> **EXERCISE PROMPT**
Please write out each of the following lines word for word, leaving out the pictures.

> **INPUT MATERIAL**
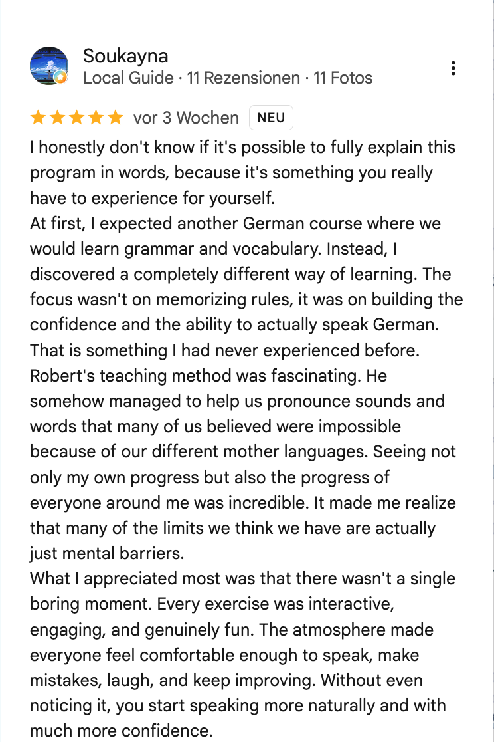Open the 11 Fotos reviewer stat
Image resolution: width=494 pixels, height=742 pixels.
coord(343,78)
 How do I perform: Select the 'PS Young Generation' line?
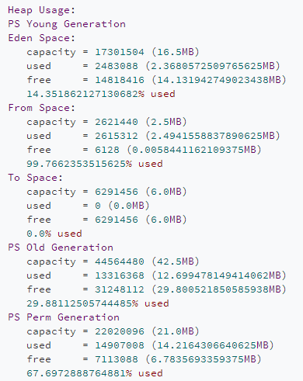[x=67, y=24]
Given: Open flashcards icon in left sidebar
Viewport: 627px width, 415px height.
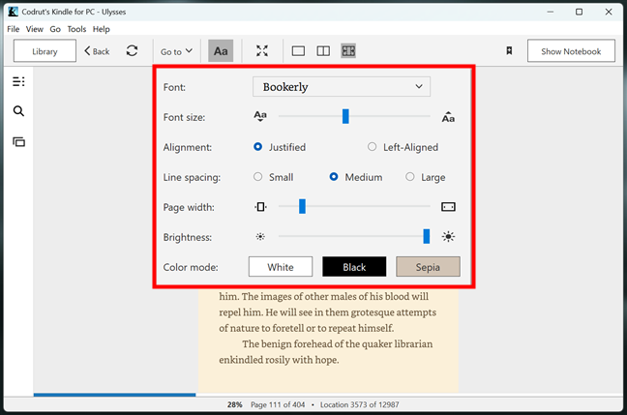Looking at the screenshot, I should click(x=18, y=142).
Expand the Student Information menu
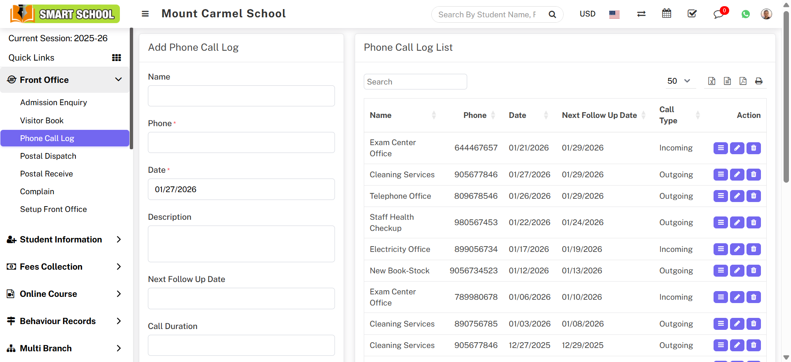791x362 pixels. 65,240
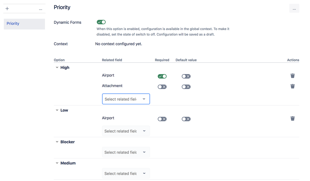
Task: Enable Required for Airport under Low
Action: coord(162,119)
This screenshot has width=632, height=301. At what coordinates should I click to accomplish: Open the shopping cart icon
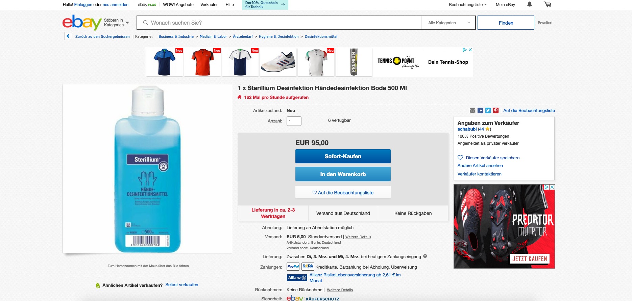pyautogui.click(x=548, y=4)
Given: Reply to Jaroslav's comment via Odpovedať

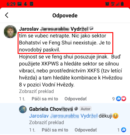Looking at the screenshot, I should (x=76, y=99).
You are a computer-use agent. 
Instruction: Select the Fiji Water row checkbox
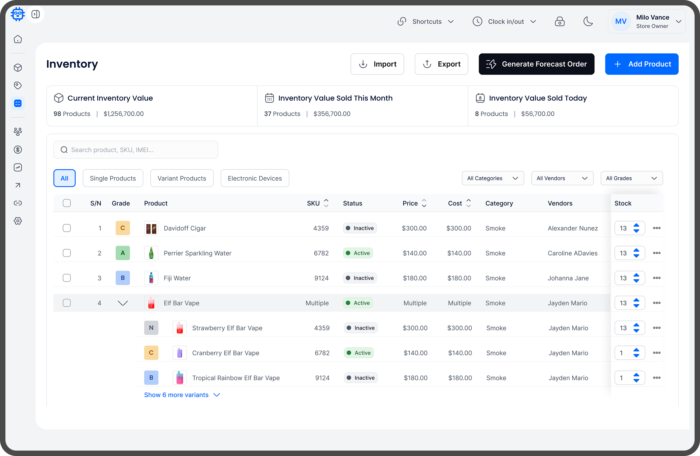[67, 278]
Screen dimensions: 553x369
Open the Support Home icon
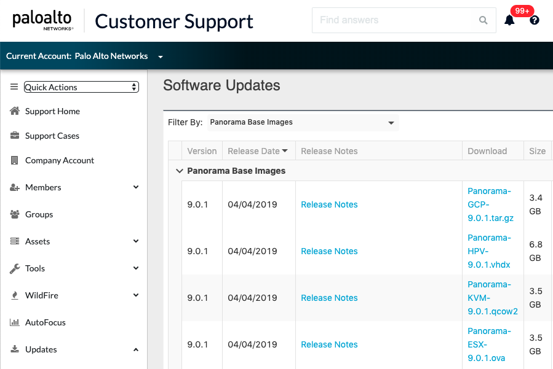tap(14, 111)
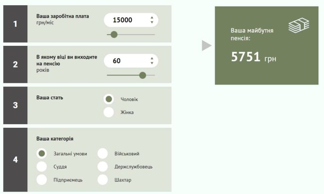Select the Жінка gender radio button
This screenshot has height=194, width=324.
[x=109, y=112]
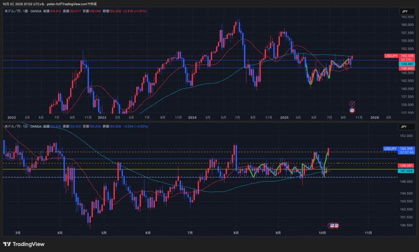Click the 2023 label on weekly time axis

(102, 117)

> **PROBLEM SOLUTION**
Open the 11 Fotos reviewer stat
Image resolution: width=494 pixels, height=742 pixels.
coord(343,78)
 How do I perform: Select the 'PS Young Generation' line?
[x=67, y=24]
Given: Open flashcards icon in left sidebar
Viewport: 627px width, 415px height.
Looking at the screenshot, I should click(x=18, y=142).
Expand the Student Information menu
791x362 pixels. 65,240
Task: Enable Required for Airport under Low
Action: coord(162,119)
This screenshot has width=632, height=301. At what coordinates should I click to accomplish: Open the shopping cart icon
pyautogui.click(x=548, y=4)
Given: Reply to Jaroslav's comment via Odpovedať

Looking at the screenshot, I should (x=76, y=99).
You are a computer-use agent. 
Instruction: Select the Fiji Water row checkbox
[67, 278]
Screen dimensions: 553x369
Open the Support Home icon
tap(14, 111)
Select the Жінка gender radio button
This screenshot has height=194, width=324.
[x=109, y=112]
Click the 2023 label on weekly time axis

(102, 117)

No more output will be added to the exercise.